── Data provided

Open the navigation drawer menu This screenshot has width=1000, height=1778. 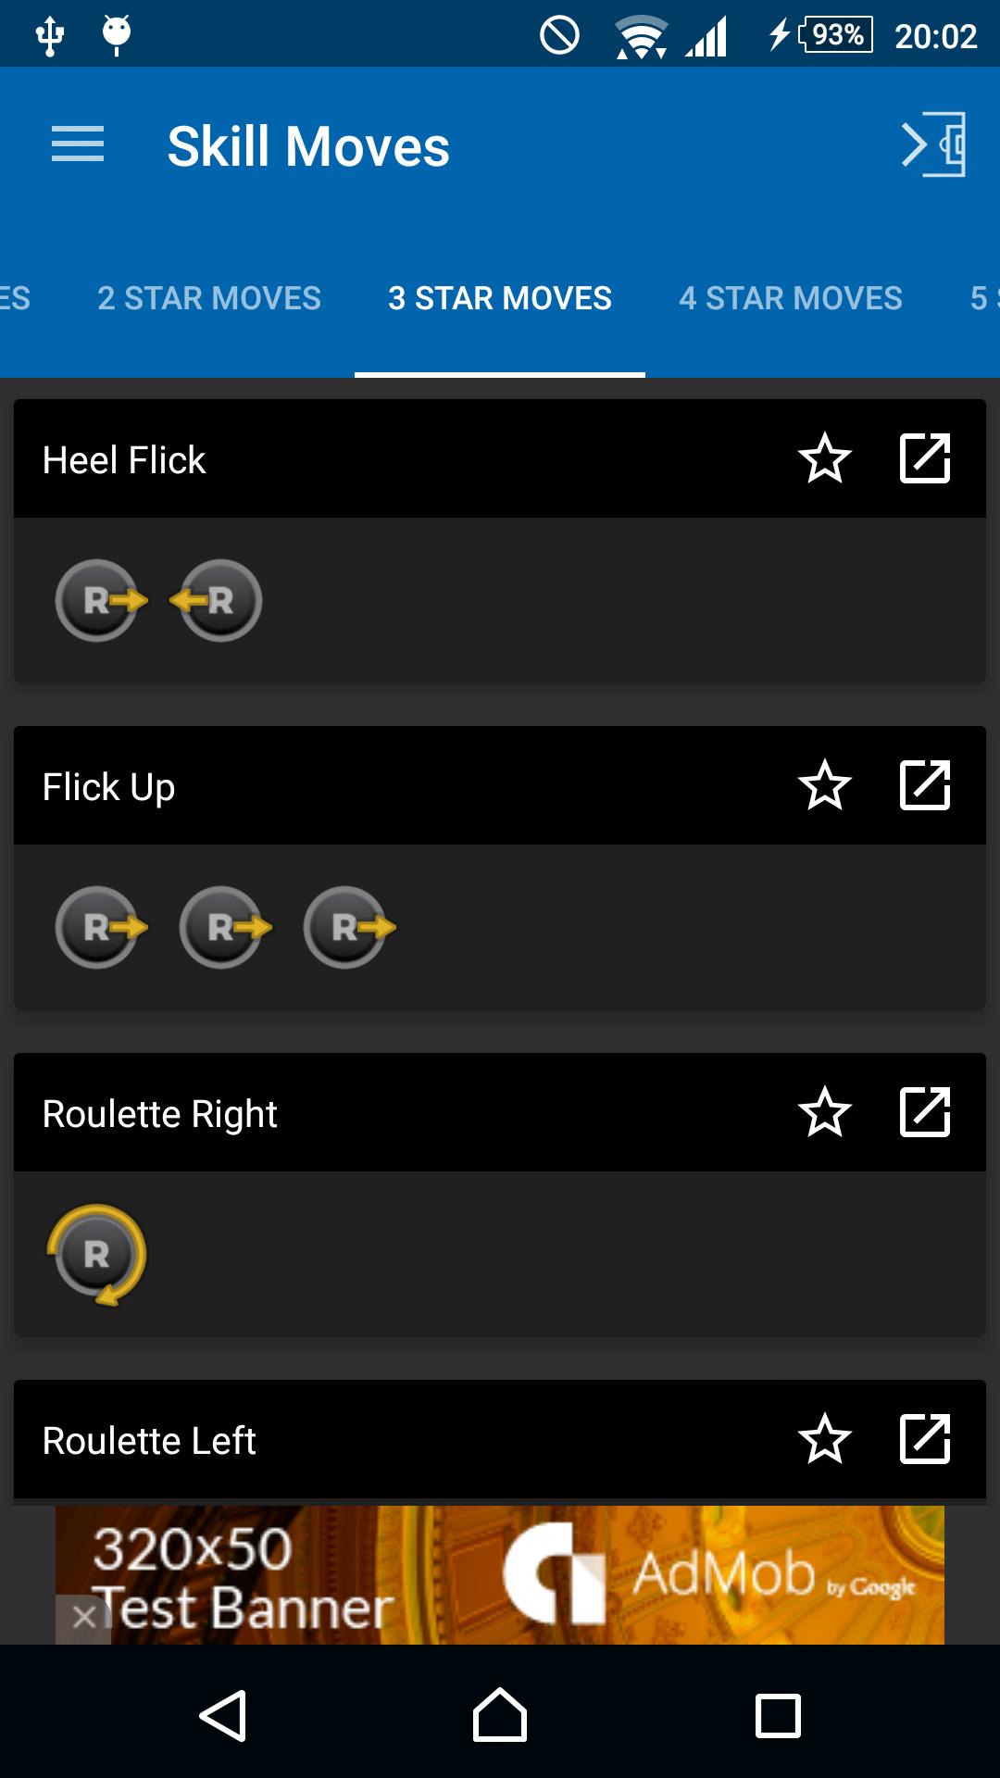pos(78,144)
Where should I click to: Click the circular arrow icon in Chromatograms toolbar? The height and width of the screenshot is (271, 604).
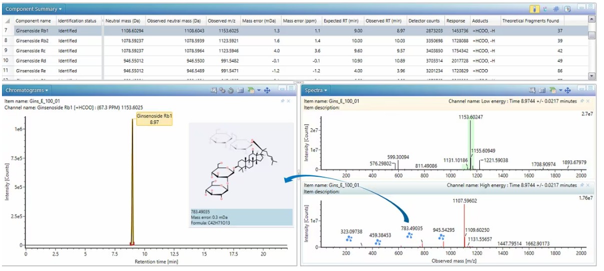230,90
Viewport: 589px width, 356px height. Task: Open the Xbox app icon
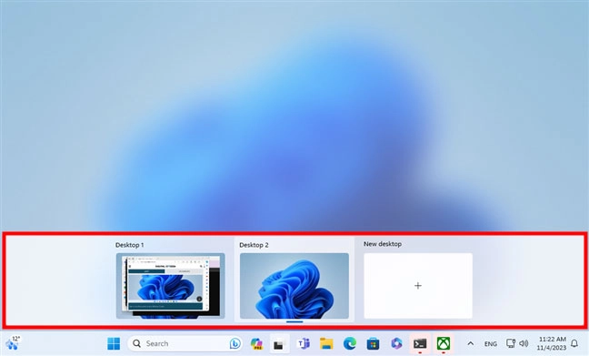coord(444,343)
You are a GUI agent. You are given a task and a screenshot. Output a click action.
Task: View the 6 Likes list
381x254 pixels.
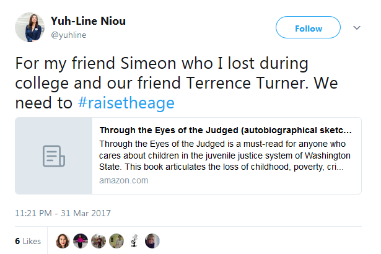point(28,241)
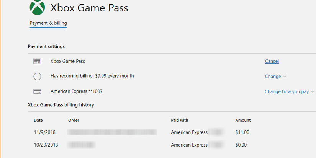Click the blurred order number for 10/23/2018
Screen dimensions: 316x158
(x=82, y=145)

────

## Problem description
There should be an exact restatement of the lines from the line with "Where should I" through the last line of the entries above, and no pictures in it.

## Answer to the problem
Where should I click to: Click the circular arrow icon in Chromatograms toolbar? The height and width of the screenshot is (271, 604).
230,90
Viewport: 589px width, 356px height. Task: Open the Xbox app icon
coord(444,343)
You are a GUI agent. You are given a task and a screenshot. Output a click action.
Task: View the 6 Likes list
381x254 pixels.
point(28,241)
Click the blurred order number for 10/23/2018
Screen dimensions: 316x158
(x=82, y=145)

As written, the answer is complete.